- **PROBLEM DESCRIPTION**
Show all lines containing "computer" from the data below.

- **EXERCISE DATA**
==*==

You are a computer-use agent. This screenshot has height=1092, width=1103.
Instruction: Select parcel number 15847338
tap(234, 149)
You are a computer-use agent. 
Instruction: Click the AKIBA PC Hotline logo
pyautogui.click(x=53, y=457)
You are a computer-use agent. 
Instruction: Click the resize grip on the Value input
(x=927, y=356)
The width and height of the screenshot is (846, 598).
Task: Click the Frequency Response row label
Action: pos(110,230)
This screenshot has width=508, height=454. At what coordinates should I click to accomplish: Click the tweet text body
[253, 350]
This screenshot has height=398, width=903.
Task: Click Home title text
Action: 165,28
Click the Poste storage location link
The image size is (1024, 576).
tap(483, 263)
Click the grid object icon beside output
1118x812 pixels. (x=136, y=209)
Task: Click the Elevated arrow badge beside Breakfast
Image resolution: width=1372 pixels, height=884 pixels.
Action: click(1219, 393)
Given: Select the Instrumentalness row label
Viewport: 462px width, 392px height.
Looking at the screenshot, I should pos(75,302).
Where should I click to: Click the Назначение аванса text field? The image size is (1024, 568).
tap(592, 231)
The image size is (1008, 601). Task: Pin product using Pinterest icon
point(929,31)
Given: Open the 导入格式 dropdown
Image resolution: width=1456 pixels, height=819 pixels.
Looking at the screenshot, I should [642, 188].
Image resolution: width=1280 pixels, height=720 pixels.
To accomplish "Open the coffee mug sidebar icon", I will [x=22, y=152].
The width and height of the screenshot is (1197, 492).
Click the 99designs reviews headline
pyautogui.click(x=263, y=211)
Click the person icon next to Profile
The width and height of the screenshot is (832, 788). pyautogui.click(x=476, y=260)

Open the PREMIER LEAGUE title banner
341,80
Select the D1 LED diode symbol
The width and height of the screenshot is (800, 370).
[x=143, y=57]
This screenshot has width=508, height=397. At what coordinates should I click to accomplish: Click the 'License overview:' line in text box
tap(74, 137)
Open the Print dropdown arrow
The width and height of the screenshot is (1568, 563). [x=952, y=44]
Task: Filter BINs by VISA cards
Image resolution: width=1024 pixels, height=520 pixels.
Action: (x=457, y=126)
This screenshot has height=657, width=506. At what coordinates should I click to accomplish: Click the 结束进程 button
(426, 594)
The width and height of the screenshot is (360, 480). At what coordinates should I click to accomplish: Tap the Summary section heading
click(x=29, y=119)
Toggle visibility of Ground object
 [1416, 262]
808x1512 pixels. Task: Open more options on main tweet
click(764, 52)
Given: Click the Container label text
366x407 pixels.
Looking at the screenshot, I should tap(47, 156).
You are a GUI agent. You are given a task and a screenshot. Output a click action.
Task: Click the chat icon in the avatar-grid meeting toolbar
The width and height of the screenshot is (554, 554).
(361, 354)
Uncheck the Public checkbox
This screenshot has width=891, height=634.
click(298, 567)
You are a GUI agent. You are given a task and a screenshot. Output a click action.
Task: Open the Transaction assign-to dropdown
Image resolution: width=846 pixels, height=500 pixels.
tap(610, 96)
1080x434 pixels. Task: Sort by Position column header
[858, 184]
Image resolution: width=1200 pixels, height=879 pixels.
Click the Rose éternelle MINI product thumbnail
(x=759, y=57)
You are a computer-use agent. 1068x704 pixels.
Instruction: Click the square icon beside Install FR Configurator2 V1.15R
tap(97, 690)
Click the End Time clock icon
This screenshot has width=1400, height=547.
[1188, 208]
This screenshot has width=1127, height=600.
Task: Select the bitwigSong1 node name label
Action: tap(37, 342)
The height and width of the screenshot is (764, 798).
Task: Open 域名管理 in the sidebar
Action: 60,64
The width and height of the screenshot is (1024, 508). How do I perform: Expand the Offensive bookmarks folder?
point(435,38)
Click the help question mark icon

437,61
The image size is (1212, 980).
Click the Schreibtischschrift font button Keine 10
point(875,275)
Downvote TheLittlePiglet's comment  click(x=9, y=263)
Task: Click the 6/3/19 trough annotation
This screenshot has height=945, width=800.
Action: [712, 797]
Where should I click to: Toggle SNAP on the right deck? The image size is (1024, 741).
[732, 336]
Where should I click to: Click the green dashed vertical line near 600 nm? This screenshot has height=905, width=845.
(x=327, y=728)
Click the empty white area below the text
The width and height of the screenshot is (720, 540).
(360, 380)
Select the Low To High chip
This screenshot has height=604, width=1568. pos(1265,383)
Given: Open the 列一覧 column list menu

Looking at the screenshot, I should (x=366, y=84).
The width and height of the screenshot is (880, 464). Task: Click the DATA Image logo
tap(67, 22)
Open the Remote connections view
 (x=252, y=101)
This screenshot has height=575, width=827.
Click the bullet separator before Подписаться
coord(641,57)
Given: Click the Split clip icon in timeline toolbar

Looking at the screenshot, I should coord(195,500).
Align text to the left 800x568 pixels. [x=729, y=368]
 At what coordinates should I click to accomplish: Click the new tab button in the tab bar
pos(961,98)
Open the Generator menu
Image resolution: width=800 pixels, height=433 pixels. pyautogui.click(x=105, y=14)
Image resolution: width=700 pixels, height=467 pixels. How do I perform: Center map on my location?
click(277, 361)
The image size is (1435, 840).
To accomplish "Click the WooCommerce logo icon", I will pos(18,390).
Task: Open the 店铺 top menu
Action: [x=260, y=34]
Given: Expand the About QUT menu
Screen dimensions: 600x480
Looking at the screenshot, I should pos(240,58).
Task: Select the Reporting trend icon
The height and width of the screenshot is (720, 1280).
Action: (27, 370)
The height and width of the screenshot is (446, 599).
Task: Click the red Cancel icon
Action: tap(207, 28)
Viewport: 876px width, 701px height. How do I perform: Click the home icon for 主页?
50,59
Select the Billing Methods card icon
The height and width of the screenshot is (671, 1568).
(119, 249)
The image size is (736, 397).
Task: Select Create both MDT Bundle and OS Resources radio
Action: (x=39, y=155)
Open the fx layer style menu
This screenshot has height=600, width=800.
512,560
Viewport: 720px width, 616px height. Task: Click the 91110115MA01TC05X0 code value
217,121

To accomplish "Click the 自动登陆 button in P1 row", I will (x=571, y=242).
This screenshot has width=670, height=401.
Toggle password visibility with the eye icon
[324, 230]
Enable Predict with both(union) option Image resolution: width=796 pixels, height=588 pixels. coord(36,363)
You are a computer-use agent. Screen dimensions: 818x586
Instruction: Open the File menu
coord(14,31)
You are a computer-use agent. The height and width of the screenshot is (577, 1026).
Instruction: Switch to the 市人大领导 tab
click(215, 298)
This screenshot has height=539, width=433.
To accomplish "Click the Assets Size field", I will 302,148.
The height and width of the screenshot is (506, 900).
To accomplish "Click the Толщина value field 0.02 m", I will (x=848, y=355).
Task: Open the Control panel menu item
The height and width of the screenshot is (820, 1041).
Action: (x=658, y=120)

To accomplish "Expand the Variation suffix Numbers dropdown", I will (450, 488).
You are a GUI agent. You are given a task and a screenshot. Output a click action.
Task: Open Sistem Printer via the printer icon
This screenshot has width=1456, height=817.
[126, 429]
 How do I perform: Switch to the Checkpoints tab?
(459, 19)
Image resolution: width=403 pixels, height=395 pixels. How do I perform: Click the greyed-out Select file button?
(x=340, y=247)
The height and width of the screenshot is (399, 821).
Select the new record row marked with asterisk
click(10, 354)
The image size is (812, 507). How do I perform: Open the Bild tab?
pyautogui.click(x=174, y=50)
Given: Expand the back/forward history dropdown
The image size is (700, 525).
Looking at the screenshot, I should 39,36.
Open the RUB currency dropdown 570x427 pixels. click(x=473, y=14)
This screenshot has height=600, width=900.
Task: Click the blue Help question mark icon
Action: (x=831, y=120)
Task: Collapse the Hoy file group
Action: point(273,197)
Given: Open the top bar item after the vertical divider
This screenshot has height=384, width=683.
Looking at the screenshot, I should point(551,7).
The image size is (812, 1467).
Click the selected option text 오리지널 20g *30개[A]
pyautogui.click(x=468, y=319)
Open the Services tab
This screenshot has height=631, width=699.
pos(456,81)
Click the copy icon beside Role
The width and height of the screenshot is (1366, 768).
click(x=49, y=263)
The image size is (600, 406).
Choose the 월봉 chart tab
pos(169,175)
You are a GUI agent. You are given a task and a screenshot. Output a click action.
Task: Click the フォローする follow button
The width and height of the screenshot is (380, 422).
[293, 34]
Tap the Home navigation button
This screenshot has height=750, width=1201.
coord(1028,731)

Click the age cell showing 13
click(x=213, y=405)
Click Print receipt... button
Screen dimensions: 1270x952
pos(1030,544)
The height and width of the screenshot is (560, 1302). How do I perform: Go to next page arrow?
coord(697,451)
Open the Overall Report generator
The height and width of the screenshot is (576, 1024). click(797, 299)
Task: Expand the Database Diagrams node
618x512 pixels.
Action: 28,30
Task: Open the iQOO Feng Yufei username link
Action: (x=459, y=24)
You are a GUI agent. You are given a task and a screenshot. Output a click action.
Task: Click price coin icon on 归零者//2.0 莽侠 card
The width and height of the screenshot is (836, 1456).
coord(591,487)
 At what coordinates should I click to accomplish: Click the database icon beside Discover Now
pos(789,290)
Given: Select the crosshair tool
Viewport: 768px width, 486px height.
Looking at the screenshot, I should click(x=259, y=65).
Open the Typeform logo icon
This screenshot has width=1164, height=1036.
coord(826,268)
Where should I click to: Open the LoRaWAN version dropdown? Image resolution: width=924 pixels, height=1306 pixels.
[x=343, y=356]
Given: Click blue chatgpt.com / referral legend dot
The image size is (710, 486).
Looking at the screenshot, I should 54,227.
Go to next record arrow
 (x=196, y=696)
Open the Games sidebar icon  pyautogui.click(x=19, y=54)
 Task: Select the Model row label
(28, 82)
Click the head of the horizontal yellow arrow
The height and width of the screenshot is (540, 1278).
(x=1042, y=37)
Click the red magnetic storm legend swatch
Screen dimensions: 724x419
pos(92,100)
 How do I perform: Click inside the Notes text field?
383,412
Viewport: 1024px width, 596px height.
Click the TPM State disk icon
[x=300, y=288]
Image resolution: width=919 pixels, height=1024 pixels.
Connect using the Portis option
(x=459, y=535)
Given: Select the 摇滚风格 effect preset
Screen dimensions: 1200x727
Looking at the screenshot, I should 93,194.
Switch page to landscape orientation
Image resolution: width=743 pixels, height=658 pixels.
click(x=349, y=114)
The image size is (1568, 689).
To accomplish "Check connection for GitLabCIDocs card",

==*==

- **ANSWER AREA**
You are a computer-use agent. This screenshot has height=1092, width=1103.
You are a computer-use agent. 
You are a computer-use agent. 
You are a computer-use agent. 1068x704 pixels.
You are a computer-use agent. Screen dimensions: 818x586
You are a computer-use agent. The height and width of the screenshot is (577, 1026).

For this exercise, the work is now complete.